Recent years have witnessed an explosion of scholarly research on civil society. These can be organized by five major themes: classical conceptions of civil society, the contribution of Marxian theory, neoconservative and liberal interpretations of civil society, the interplay of the state and civil society, and the linkages between the public and private spheres.

Classical Conceptions of Civil Society

The earliest uses of the term in philosophy were to contrast civil society with a hypothetical state of nature. Adam Ferguson used civil society to contrast Western societies and institutions from more despotic forms existing outside the West. Others, such as Rousseau, Locke, Montesquieu, and Tocqueville, viewed civil society as an inclusive set of private and public associations based on trust and cooperation. Despite their differences, these theorists viewed civil society as a distinctively moral and ethical force that fosters the growth of public space, legal rights and institutions, and democratic political parties. Influenced by Tocqueville, Émile Durkheim identified several domains of civil society: the Tocqueville domain of political society (or the “public sphere”), the family, the sphere of associations (especially voluntary associations), social movements, and forms of public communication. For Durkheim, these different spheres of civil society have an internal logic and a set of distinct practices that contribute to social integration, individual autonomy, and societal solidarity.

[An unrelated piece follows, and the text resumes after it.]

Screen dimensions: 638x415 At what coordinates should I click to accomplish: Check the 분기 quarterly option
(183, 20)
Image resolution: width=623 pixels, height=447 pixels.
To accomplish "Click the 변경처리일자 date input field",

While some classical theorists viewed civil society as distinct from the economy, other theorists included capitalist social relations within their meaning of civil society. Immanuel Kant conflated civil society with the capitalist middle class, translating civil society as Burgerliche Gessellschaft, which meant burgher, city-dweller's society. In Adam Smith's work, civil society is a distinct sphere, separate from the political sphere, in which market competition and pursuit of individual self-interest would contribute to the common good of society by promoting economic growth. For Smith, market exchange and competition are what constitutes civil society. Georg Hegel has a radically different idea of civil society. In the Philosophy of Right, Hegel maintains that civil society includes all those economic and familial institutions that exist outside the political state. It is a realm of unrestrained egoism, where each person is pitted against one another and the political state mediates particular interest through universal interest. As a sphere of self-interest and individual acquisition, civil society is opposed to political society and therefore separate from it. Thus, for Hegel, the political state mediates the conflicts between the self-interest of the individual and the public obligation of the citizen by promoting the common good.